§ **REQUIRED WORK**
The lines wanted are those from the one containing "Open the gift card message bubble" to the last line of the entries below; output them exactly, leaving out pictures.

§ **DATA FOR PROCESSING**
[Start of section]

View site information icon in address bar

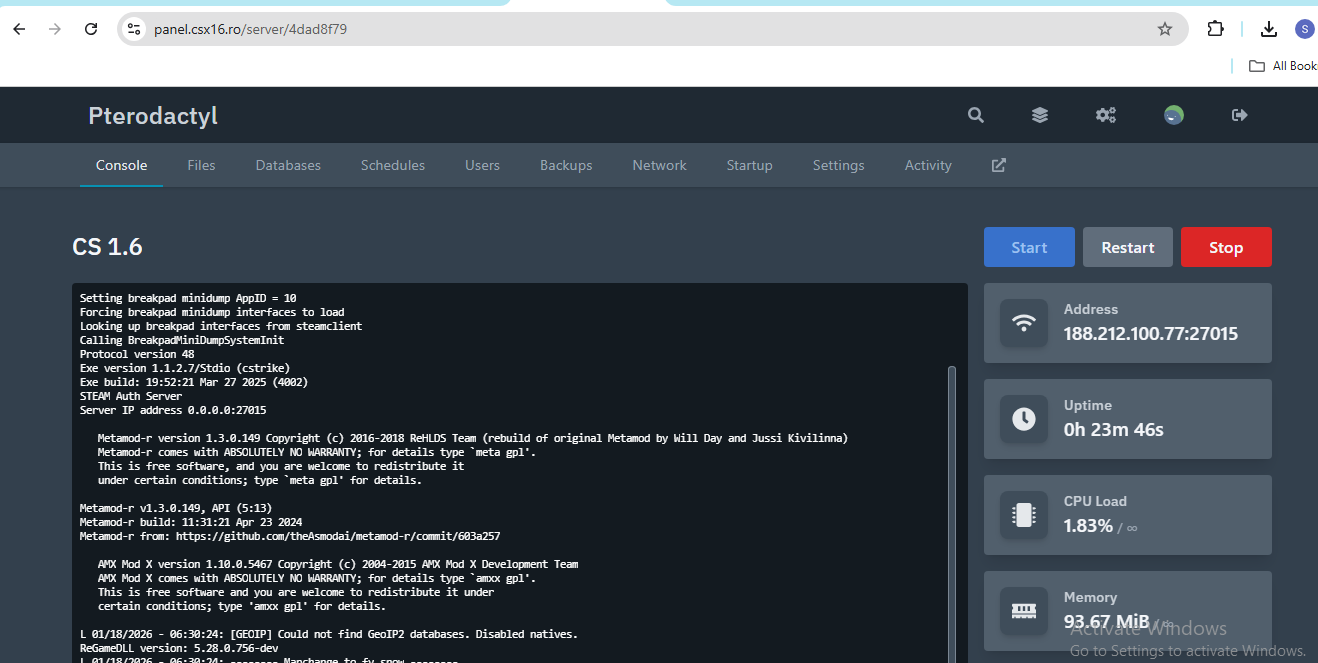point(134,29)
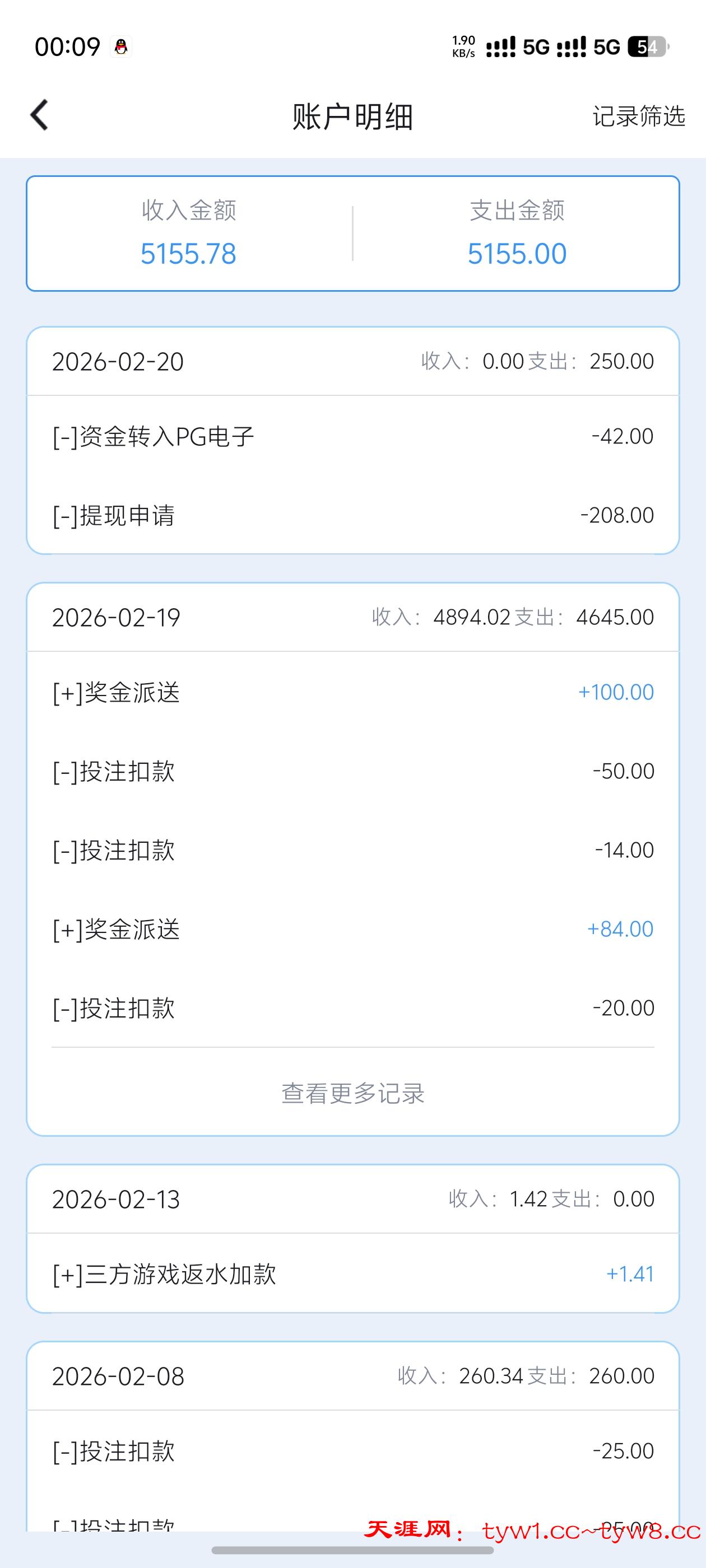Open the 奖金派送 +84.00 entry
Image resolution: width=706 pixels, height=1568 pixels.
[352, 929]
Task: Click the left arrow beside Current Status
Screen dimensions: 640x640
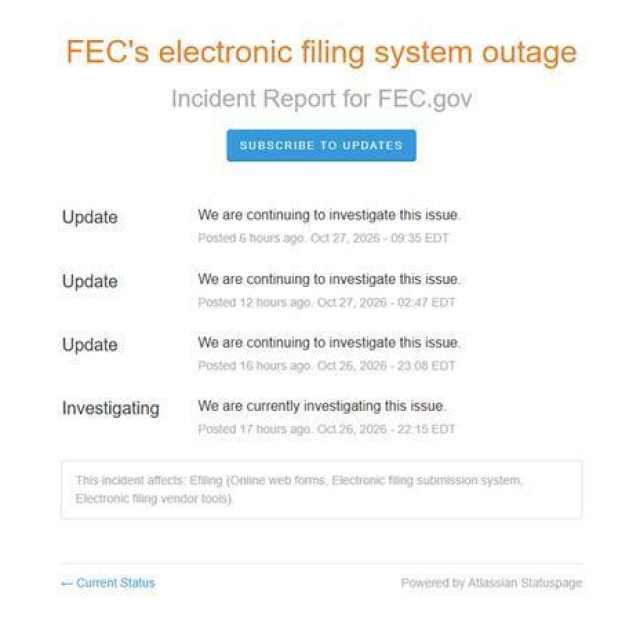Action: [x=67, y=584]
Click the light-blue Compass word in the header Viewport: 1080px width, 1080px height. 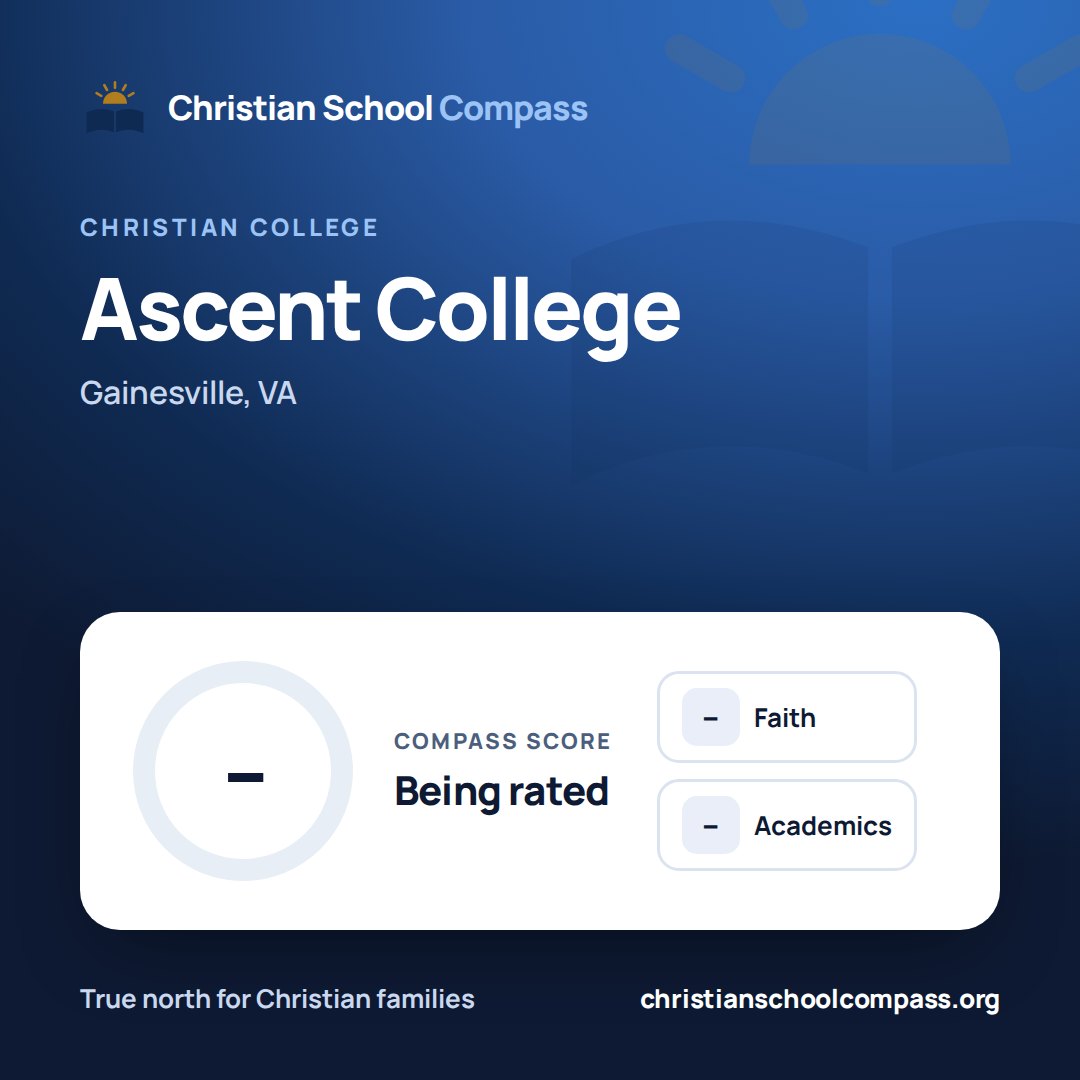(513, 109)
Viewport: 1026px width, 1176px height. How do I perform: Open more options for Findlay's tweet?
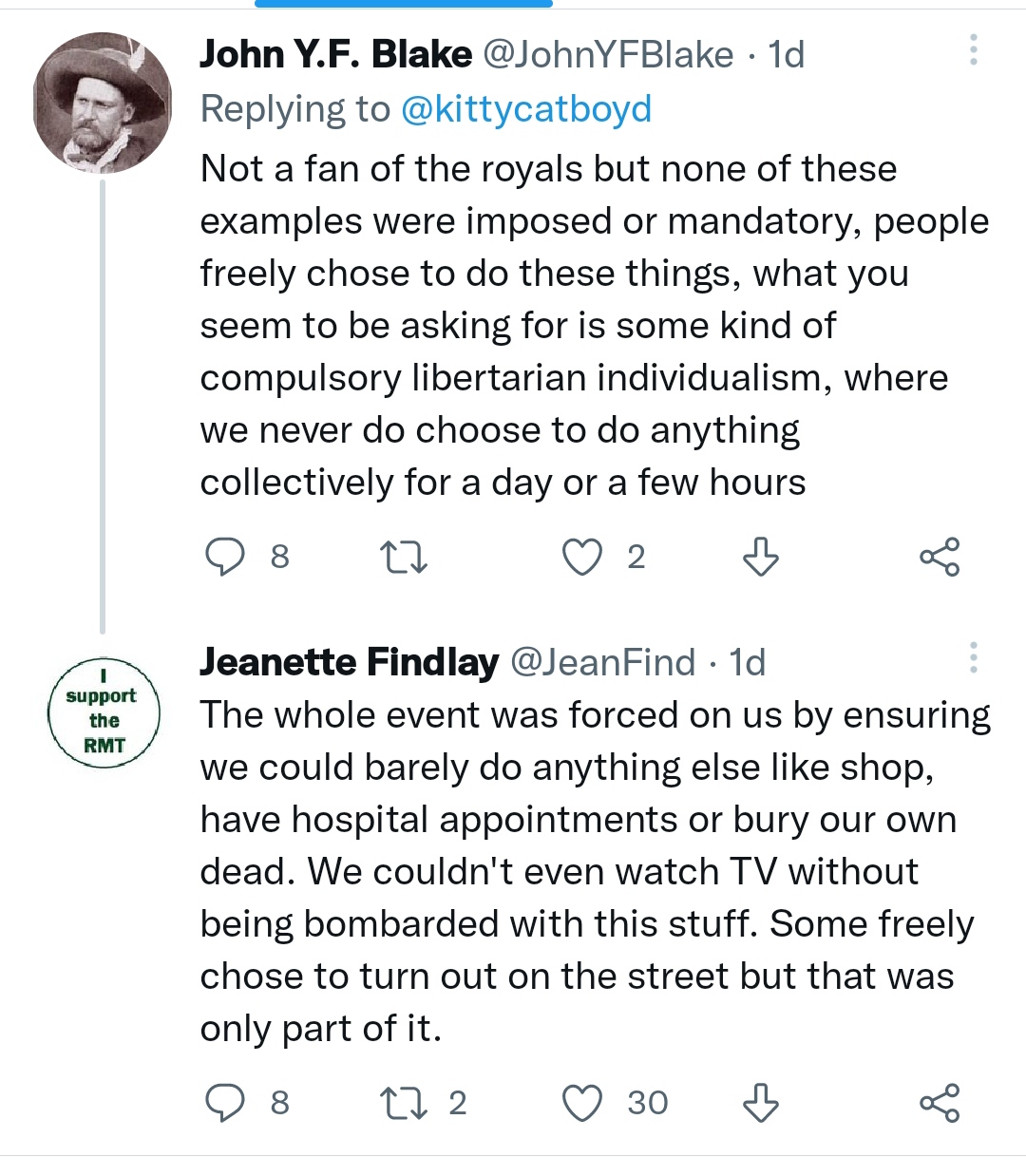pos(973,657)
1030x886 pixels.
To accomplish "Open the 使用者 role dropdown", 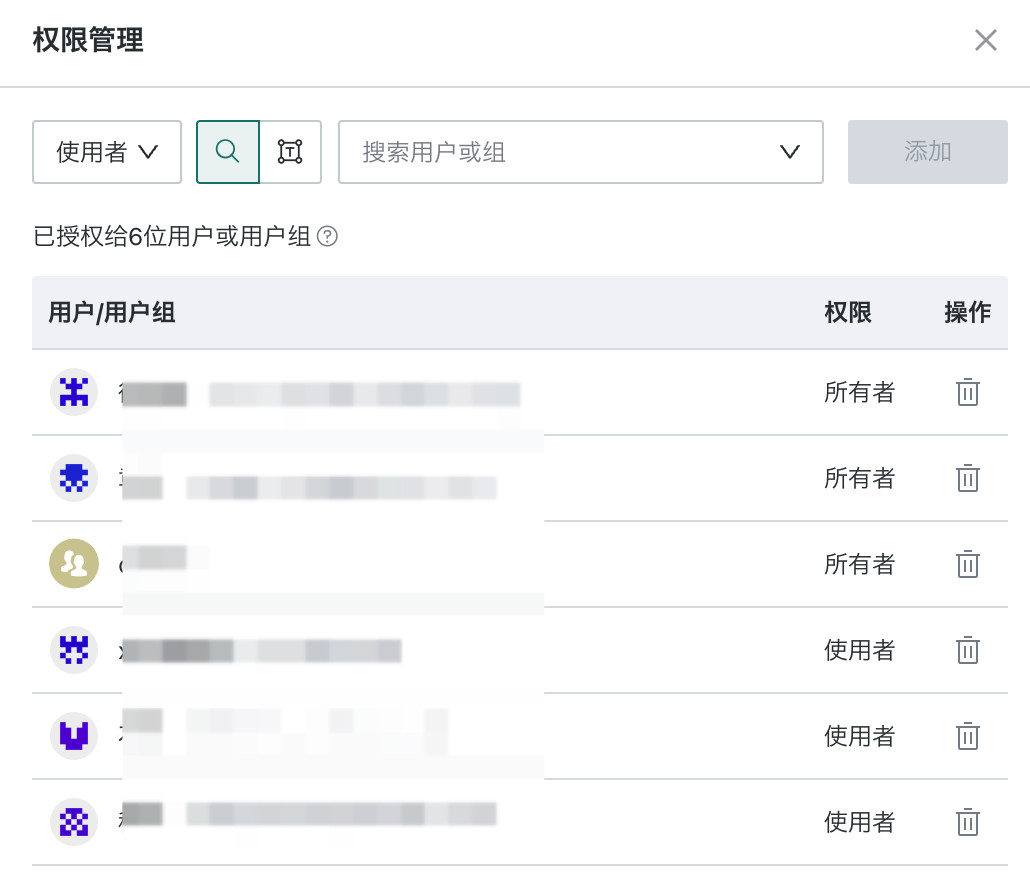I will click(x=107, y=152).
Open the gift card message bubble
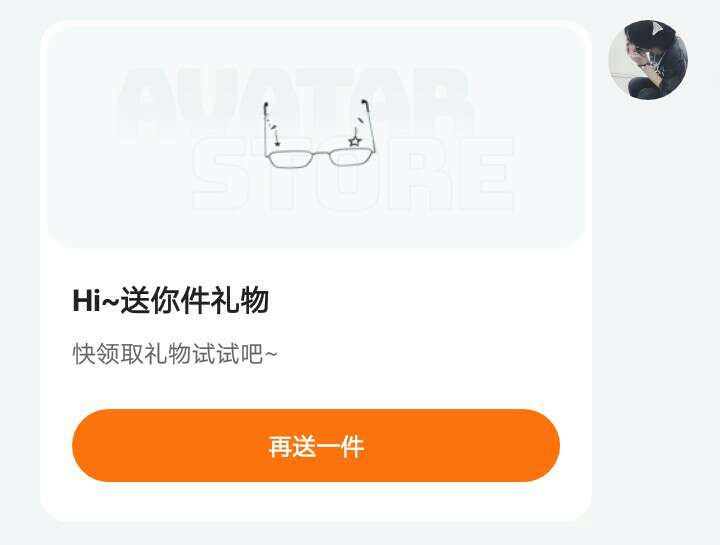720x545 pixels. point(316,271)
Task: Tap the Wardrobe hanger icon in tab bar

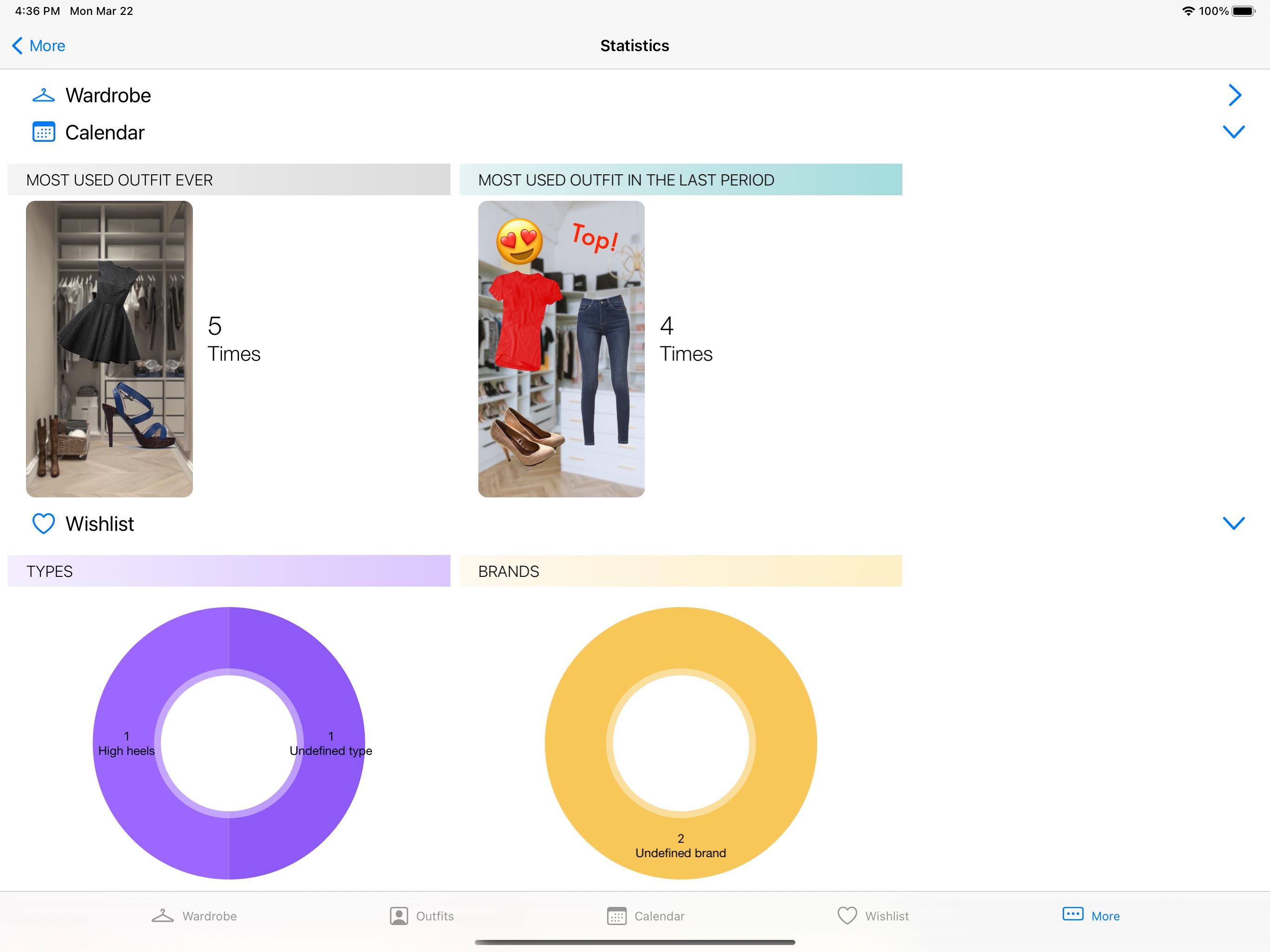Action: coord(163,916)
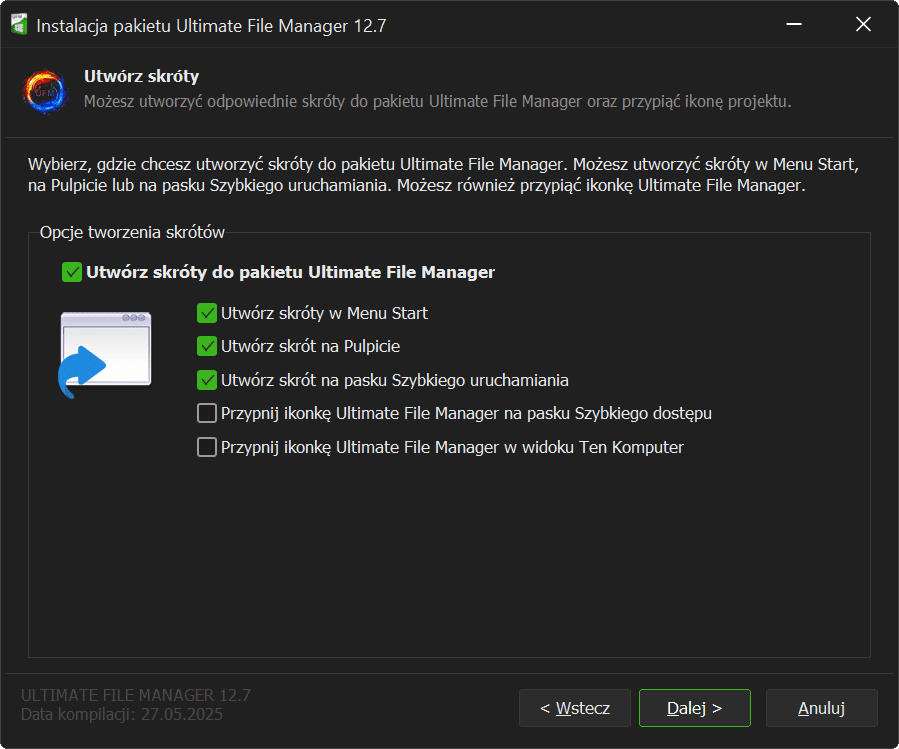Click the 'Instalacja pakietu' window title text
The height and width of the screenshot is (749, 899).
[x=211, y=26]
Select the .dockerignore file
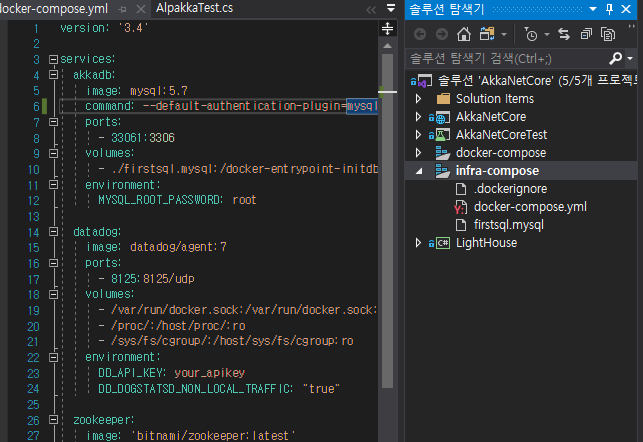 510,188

[End of section]

§ **REPLY TO THE TASK**
Open the gift card message bubble
720x545 pixels. point(316,271)
Task: Tap the Wardrobe hanger icon in tab bar

Action: coord(163,916)
Click the 'Instalacja pakietu' window title text
The height and width of the screenshot is (749, 899).
[x=211, y=26]
Select the .dockerignore file
 510,188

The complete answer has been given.